## Monday, July 02, 2012

### How do you determine if a number N is a Pentagonal Number?

Just yesterday, I decided to do a couple of problems from Project Euler. I hadn't been to the site in a long long time, but I was happy that I got through Problem 19 and Problem 43 in short order, but then I've temporarily hit a wall with Problem 44. The problem is phrased in terms of Pentagonal numbers and while working through it, I derived an interesting result that I'd like to share with you, namely "How do you efficiently test if a number is Pentagonal?".

Recall that a Pentagonal Number is a number N which is representable by a formula  $\frac{n (3n -1)}{2}$ where n is a Natural number. To test whether N is a Pentagonal Number, all we need to do is to solve the equation: $N = \frac{n (3n -1)}{2}$ which is a simple quadratic and check if n is a Natural Number. That's pretty easy for humans to do when N is a small quantity but programming languages aren't very good with quadratic equations, so we need to do some pre-processing of the quadratic equation for them.

Simplifying the above equation, we get:

$3 n^2 - n - 2N = 0$

The roots of this are:

$n = \frac{1 \pm \sqrt{1 + 24N}}{6}$

Let's analyze the first root:

$n = \frac{1 + \sqrt{1 + 24N}}{6}$

Now, since n is a Natural number, 1 + sqrt(1 + 24N) should be divisible by 6. In more mathematical notation,

$1 + \sqrt{1 + 24N} = 0 \mod{6}$

(Note: Here I'm using the mathematical notation of mod rather than the CS notation of mod. The mod 6 at the end applies to both sides of the equation.)

Simple analysis would then indicate that

$\sqrt{1 + 24N} = 5 \mod{6}$

Just checking the above condition is enough to determine if a number N is a non-generalized Pentagonal Number. But can we do better?

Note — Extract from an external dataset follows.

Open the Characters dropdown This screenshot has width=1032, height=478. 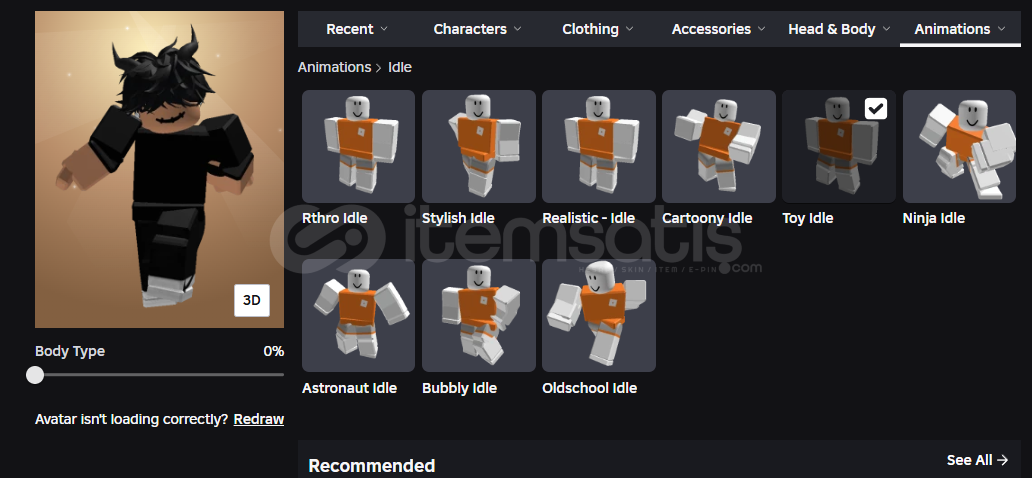(x=477, y=29)
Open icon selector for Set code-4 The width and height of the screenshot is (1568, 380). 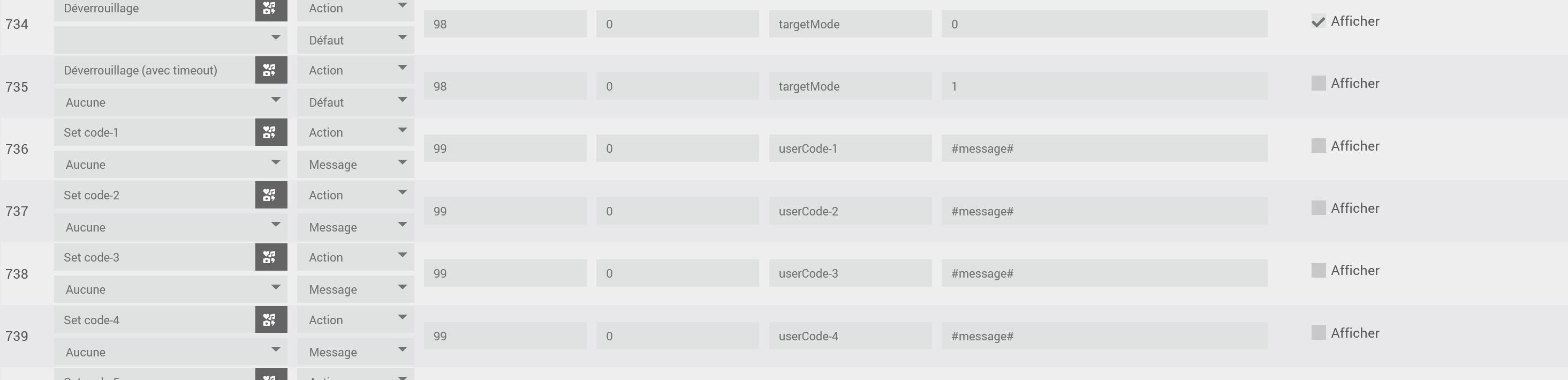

It is well known that the following property holds in modular arithmetic:

$(ab) \mod M = ((a \mod M)(b \mod M)) \mod M$

Applying the above property to square the previous equation results in:

$(\sqrt{1 + 24N})^2 \mod 6 = ((5 \mod 6)(5 \mod 6) \mod 6)$

or,  $(\sqrt{1 + 24N})^2 \mod 6 = 25 \mod 6$

or,  $(1 + 24N) \mod 6 = 1 \mod 6$

or,  $24N \mod 6 = 0 \mod 6$

The above constraint is always true, irrespective of the value of N. Therefore, the only constraints on testing if a number is Pentagonal is that 1 + 24 N must be a perfect square. A small caveat though is that we've used a squaring procedure to map x mod 6 to x^2 mod 6 - this mapping is not 1:1 since a squared number may have multiple roots in mod 6 space (indeed 1 mod 6 has two discrete square roots 1 mod 6 and 5 mod 6). What that means is that this test is actually necessary but not sufficient.

For numbers where (1 + 24 N) is a perfect square but sqrt(1 + 24 N) == 1 mod 6, the above squared equations are satisfied but they are not "normal" Pentagonal numbers. A quick glance will show that numbers which have sqrt(1 + 24 N) == 1 mod 6, when put into the formula for the root of the quadratic equation $n = \frac{1 - \sqrt{1 + 24 N}}{6}$  (note the negative sign) will always yield a value that is 0 mod 6 thus guaranteeing an integral value for n (though negative in sign).

In other words, either

$1 - \sqrt{1 + 24 N} = 0 \mod 6$

or

$1 + \sqrt{1 + 24 N} = 0 \mod 6$

always holds if (1 + 24 N) is a perfect square. Thus, we will always get an integral n (though not necessarily positive) as long as 1 + 24 N is a perfect square.

Therefore, in all cases, to test if a number is a Generalized Pentagonal Number, it is necessary and sufficient that (1 + 24 N) is a perfect square. If you want to stick to just non-Generalized Pentagonal numbers, then use the additional restriction that sqrt(1 + 24 N) mod 6 == 5. QED.

NOTE: A previous version of this post claimed the simpler test to be necessary and sufficient for non-Generalized Pentagonal Numbers. There was a flaw in the analysis and the post has been updated to indicate that the simpler test holds only for Generalized Pentagonal Numbers. Many thanks to Dave Evans for providing a detailed counterexample over email and apologies for the incorrect analysis and claim the first time around.